*ACTION ITEM:*
The output should be limited to the line holding "Privacy Policy (411, 111)" and the lines after it through the end of the entries, each restated exactly.
- Opening Delimiter -
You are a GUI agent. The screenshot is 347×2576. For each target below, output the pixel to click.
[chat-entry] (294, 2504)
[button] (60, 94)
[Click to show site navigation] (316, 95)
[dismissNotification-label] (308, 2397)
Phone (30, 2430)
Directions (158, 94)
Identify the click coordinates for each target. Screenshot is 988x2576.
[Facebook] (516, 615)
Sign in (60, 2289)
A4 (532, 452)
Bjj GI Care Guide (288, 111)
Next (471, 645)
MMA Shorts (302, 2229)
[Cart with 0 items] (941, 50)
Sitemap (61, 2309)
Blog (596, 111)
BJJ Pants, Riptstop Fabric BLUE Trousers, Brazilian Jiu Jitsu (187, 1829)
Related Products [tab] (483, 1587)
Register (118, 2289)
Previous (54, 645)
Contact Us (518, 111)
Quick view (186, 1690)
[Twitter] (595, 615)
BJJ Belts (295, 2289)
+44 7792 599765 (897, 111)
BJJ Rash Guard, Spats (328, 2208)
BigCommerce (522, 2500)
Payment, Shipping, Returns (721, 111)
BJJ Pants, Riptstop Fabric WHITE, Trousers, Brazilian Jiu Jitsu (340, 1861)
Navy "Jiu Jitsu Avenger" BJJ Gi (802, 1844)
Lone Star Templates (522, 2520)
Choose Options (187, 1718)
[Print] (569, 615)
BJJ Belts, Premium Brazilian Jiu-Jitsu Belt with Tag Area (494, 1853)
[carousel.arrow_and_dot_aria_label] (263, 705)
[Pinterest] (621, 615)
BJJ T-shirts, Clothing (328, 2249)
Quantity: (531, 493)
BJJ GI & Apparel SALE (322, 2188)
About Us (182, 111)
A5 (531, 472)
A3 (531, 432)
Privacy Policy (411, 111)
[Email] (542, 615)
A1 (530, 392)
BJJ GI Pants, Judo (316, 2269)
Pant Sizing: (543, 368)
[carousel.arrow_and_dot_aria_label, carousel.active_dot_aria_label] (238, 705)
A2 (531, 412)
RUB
- Closing Delimiter -
*RESPONSE AREA:*
Privacy Policy (411, 111)
[Email] (542, 615)
A1 (530, 392)
BJJ GI Pants, Judo (316, 2269)
Pant Sizing: (543, 368)
[carousel.arrow_and_dot_aria_label, carousel.active_dot_aria_label] (238, 705)
A2 (531, 412)
RUB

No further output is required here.